A temática central do evento é Paz e Segurança Mundial e terá, entre os seus, alguém que vive duas realidades que se somam aos desafios mundiais. “Vivemos um tempo em que o mundo clama por paz e segurança. Por isso, é fundamental que cada um de nós saiba como promover isso ao nosso redor. Essa reflexão me despertou não apenas para agir na minha localidade, mas também para entender como representantes de outros países estão buscando fazer o mesmo.”

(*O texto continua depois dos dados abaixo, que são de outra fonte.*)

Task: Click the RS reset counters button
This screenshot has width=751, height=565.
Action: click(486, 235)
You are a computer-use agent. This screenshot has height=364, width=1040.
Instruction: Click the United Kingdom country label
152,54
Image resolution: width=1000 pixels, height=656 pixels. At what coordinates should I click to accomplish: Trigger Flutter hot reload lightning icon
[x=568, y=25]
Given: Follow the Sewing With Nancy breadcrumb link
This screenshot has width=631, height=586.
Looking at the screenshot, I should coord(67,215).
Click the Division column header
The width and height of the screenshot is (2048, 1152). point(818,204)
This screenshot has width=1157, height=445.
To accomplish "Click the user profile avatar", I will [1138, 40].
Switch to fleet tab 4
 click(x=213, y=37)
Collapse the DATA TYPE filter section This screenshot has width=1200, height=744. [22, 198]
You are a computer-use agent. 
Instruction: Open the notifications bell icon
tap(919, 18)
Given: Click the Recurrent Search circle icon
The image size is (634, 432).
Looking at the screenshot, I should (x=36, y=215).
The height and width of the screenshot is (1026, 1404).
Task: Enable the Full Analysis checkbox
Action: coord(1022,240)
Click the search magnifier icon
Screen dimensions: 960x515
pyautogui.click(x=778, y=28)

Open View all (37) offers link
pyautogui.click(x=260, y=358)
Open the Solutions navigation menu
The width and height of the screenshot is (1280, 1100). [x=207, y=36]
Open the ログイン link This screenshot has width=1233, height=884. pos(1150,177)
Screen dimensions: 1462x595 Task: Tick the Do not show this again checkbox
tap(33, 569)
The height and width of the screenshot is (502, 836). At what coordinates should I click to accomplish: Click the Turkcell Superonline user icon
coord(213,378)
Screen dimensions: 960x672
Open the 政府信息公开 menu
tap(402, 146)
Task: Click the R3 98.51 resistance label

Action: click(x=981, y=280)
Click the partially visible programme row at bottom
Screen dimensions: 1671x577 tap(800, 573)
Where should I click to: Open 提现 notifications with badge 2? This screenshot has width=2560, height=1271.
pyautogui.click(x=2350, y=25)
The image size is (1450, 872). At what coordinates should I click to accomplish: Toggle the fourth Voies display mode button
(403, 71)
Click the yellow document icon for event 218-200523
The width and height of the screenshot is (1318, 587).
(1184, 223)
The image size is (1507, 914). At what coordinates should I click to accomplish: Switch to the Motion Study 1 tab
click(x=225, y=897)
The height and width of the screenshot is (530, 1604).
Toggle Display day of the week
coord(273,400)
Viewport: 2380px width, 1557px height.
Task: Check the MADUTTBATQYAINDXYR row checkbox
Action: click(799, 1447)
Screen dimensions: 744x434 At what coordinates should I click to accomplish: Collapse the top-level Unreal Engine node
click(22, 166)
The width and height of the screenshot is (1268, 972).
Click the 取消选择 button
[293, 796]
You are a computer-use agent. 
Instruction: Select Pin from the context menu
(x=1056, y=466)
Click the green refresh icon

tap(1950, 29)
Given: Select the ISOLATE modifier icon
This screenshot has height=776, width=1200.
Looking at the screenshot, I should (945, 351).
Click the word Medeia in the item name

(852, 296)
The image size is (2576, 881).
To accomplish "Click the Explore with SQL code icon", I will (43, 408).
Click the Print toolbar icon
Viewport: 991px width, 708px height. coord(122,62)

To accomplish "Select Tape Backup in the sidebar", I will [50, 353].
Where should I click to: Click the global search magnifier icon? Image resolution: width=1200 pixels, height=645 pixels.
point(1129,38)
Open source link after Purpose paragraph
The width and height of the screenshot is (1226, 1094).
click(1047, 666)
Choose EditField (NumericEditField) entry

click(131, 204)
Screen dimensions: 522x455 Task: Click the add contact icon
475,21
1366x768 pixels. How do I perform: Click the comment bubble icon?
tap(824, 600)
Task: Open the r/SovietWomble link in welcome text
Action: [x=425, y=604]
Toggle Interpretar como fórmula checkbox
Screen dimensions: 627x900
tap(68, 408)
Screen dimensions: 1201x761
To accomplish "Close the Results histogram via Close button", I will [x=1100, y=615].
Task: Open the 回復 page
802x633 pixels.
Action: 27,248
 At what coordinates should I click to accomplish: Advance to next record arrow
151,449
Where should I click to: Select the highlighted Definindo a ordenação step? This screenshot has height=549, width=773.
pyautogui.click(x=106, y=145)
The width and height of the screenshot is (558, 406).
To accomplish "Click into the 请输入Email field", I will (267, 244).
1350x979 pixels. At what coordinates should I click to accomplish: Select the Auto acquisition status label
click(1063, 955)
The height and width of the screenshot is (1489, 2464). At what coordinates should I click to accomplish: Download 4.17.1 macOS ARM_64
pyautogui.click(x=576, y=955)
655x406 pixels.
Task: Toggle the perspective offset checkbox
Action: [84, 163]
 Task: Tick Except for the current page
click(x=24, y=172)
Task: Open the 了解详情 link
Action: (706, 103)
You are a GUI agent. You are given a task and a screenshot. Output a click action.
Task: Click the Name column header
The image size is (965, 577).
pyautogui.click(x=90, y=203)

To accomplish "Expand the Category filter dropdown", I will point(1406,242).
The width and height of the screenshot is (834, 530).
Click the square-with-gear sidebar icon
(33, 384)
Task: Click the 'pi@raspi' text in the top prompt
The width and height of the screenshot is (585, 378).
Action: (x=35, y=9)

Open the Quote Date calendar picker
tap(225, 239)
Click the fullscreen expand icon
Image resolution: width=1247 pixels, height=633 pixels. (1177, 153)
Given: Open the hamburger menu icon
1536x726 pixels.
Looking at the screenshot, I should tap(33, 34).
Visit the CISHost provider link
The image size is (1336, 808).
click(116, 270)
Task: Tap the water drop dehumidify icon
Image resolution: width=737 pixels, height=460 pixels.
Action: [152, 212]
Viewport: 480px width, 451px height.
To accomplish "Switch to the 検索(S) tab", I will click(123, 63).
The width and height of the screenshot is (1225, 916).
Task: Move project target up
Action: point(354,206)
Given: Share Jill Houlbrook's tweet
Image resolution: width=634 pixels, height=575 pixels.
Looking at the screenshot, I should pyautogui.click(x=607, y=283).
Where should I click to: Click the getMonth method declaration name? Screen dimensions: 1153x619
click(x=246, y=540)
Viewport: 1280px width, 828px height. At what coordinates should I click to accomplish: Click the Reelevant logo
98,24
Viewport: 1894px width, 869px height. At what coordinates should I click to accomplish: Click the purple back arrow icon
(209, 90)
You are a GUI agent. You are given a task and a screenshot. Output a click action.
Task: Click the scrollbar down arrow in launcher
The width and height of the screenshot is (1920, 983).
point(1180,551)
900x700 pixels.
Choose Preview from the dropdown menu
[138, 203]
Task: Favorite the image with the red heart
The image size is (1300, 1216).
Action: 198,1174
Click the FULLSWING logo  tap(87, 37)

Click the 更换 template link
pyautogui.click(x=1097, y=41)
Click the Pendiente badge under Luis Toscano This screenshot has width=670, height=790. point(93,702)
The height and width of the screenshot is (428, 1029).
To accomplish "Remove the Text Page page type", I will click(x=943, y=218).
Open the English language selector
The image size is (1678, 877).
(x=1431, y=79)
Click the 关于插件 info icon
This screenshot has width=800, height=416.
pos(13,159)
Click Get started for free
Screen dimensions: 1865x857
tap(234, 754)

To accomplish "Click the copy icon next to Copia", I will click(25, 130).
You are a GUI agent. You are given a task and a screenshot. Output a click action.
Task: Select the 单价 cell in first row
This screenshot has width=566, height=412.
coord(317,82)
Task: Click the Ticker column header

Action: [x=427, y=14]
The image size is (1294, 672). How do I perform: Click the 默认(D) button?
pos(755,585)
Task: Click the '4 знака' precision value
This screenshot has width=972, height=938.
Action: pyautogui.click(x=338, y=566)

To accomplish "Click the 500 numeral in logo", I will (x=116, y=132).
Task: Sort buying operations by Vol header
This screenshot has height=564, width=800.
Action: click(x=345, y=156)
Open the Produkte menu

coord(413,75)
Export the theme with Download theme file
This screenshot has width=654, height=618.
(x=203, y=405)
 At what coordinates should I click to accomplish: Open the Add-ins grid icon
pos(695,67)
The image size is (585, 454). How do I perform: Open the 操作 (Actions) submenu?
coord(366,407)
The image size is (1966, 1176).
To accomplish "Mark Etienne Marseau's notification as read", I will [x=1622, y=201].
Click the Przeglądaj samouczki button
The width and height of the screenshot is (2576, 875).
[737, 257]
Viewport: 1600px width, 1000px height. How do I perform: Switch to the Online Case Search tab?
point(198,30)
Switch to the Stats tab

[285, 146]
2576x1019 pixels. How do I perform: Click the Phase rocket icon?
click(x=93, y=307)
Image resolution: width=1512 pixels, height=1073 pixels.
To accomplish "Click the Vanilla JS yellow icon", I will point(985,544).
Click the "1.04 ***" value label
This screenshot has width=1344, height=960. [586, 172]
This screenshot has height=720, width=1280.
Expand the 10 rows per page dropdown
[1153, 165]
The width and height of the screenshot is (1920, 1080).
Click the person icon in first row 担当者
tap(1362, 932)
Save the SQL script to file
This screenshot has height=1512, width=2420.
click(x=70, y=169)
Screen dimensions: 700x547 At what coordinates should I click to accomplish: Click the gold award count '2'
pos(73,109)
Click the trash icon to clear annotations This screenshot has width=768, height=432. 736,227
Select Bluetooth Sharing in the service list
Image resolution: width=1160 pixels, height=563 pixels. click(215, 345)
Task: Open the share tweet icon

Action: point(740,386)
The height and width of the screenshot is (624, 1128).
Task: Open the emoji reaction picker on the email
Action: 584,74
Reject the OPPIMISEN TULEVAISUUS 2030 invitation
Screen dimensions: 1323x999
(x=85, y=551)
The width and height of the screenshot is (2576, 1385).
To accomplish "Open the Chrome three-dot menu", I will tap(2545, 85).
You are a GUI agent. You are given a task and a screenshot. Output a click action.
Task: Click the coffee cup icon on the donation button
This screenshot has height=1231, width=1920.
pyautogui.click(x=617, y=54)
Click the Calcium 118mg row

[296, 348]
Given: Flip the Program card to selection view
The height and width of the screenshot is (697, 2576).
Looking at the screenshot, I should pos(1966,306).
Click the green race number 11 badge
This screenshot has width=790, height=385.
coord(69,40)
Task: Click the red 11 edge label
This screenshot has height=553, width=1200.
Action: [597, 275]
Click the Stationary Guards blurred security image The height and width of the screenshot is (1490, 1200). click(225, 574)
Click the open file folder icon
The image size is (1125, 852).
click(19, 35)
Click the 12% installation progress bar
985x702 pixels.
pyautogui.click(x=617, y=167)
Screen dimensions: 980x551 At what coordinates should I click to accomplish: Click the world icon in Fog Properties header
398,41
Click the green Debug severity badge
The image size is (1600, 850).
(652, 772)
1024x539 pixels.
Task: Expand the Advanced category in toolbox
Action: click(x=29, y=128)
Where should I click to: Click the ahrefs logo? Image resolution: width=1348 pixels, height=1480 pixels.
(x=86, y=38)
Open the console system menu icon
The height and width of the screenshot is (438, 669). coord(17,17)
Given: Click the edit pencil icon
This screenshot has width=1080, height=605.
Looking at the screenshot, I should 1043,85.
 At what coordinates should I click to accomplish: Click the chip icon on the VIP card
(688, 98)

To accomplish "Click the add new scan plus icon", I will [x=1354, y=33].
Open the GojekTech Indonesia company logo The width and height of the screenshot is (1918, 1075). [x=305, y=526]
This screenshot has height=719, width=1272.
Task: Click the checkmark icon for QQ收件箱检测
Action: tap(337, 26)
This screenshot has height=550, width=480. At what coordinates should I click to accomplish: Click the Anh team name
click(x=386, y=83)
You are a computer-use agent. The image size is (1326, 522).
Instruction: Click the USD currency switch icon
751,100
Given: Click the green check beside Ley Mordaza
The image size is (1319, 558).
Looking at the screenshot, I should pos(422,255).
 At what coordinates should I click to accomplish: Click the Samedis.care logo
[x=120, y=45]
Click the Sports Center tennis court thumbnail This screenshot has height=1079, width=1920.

Gemima termina o curso de Enfermagem no final de 2026, mas quer continuar estudando. Estão nos seus planos Mestrado e Doutorado. Fazer jus à oportunidade de ter alcançado este sonho. É a única dos sete filhos de dona Josette e seu Ferdinand que alcançou o Ensino Superior. E espera que as conquistas que terá neste novo caminho possa mudar a realidade no seu país de origem, para onde só quer voltar quando puder fazer algo de fato que faça diferença pelos seus.
Ela já ajuda o pai com a renda que conquista com o estágio e a monitoria, mas diz que precisa vencer mais para melhorar a vida de quem ficou no seu país. As saudades sempre a acompanham. “Nada substitui o lugar onde você deu os seus primeiros passos.”
Mas outros passos estão no futuro de Gemima e, com certeza, de quem estiver ao seu lado.